Quite a few economists are worried about moral hazard in financial markets. Vince Reinhart wrote a Wall Street Journal column rebuking his former bosses after the Bear Stearns (NYSE:BSC) intervention: “…the Federal Reserve’s action can only be viewed as rewarding bad behavior.” Ken Rogoff recently wrote in a Financial Times column, “it is important to be tougher in busts, so that investors and company executives have cause to pay serious attention to risks. If poorly run financial institutions are not allowed to close their doors during recessions, when exactly are they going to be allowed to fail?”
Of course moral hazard is a serious problem that lies close to the heart of the financial market crises. But I am not sure that I completely share the priority at this point on drawing a tougher line with the ex post bailouts. It may be futile advice. Fixing the hole in the roof when it is raining is, after all, rather difficult.
Consider two other areas where moral hazard is an issue: commercial banks and river banks. Some economists would prefer that the government refrain from helping the victims of banking panics and river floods, respectively. The worry is that if those who overlend or overbuild do not bear the full costs of their mistakes, they will have no incentive to be more careful in the future.

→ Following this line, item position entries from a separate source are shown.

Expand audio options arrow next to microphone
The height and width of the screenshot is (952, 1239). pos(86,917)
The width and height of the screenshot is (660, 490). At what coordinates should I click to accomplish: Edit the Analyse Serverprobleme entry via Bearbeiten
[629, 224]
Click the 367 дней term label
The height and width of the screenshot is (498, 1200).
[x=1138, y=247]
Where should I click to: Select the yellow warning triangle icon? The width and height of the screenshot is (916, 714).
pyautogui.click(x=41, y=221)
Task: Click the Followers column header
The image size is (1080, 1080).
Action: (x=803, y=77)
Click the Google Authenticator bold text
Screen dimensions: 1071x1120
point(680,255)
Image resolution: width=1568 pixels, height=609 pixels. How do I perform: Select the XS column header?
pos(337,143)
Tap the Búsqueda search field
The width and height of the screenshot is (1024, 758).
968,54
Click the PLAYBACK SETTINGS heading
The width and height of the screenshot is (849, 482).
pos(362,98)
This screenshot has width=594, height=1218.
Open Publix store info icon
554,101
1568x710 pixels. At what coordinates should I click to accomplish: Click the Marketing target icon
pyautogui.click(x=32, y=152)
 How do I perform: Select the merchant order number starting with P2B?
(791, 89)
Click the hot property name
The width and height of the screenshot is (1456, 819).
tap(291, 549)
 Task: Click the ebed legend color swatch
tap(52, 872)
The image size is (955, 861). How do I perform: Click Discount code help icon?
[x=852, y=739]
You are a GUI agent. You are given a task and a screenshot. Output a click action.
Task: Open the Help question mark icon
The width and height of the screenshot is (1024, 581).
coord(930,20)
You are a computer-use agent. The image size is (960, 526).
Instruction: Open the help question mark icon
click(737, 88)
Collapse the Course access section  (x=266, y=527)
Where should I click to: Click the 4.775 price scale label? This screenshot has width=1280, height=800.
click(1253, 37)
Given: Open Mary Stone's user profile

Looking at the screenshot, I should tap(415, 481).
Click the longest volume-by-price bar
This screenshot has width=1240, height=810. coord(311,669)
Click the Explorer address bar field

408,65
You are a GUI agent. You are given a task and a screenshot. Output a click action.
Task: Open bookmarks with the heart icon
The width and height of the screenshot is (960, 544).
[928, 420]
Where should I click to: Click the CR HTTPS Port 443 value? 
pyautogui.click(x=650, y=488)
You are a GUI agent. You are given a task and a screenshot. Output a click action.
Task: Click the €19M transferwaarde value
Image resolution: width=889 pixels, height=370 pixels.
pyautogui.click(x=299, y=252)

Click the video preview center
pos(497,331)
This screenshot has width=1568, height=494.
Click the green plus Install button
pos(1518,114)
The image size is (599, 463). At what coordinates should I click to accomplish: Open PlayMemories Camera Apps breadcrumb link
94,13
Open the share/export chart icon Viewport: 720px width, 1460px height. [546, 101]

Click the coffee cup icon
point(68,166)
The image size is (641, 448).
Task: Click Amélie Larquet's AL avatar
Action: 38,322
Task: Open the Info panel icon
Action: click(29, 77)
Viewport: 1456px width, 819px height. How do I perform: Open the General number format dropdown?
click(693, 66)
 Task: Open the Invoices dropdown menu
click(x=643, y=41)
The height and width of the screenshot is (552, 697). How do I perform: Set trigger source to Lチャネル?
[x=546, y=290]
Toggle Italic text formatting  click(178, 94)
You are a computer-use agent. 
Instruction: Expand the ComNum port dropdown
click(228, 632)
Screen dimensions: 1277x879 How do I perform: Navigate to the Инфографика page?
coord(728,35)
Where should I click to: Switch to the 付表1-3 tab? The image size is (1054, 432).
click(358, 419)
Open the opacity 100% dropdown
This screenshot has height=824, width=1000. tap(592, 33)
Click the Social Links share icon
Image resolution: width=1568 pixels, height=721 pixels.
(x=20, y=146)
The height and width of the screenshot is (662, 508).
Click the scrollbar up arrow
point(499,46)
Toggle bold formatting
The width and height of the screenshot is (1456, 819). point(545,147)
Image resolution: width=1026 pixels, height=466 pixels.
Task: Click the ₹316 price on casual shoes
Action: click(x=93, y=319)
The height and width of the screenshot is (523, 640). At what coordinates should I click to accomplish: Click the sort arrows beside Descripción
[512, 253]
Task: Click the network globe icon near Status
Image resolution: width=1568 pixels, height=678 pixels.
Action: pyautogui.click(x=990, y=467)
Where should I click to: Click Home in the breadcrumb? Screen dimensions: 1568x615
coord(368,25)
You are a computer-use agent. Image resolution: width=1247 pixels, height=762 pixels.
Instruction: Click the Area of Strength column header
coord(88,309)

But I think we figured out some time ago that in practice no democratic government will ever ex post turn its back on poor shivering families who appear on TV huddled in front of the ruins of their flooded out homes (or banks). It is wiser that we recognize this fact, and design a regulatory system that explicitly incorporates mandatory federal flood insurance and deposit insurance, and charges for them up front. We already do this for commercial banks. To me, the lesson of recent months is that we need to do it for a wider range of financial institutions.
As a final tweak, I can’t help noting that central bank governors, Treasury secretaries, and chief executives who make the most noise about the evils of moral hazard and bailouts ex ante, are no more likely to stand firm ex post than others. If anything, the reverse. I am thinking, for example, of how - ten years ago this month - it was the Clinton Administration that finally pulled the plug on continued IMF loans to Russia, despite well-founded fears of systemic contagion. The Reagan Administration in the 1982-84 international debt crisis and the Bush Administration in the 2001-03 Argentine crisis, for all their laissez-faire rhetoric, never pulled the plug on any of the debtor countries.
When sitting in the hotseat of a financial crisis, officials suddenly discover a need for bailouts, much like soldiers sitting under fire in foxholes sometimes suddenly discover a need for religion.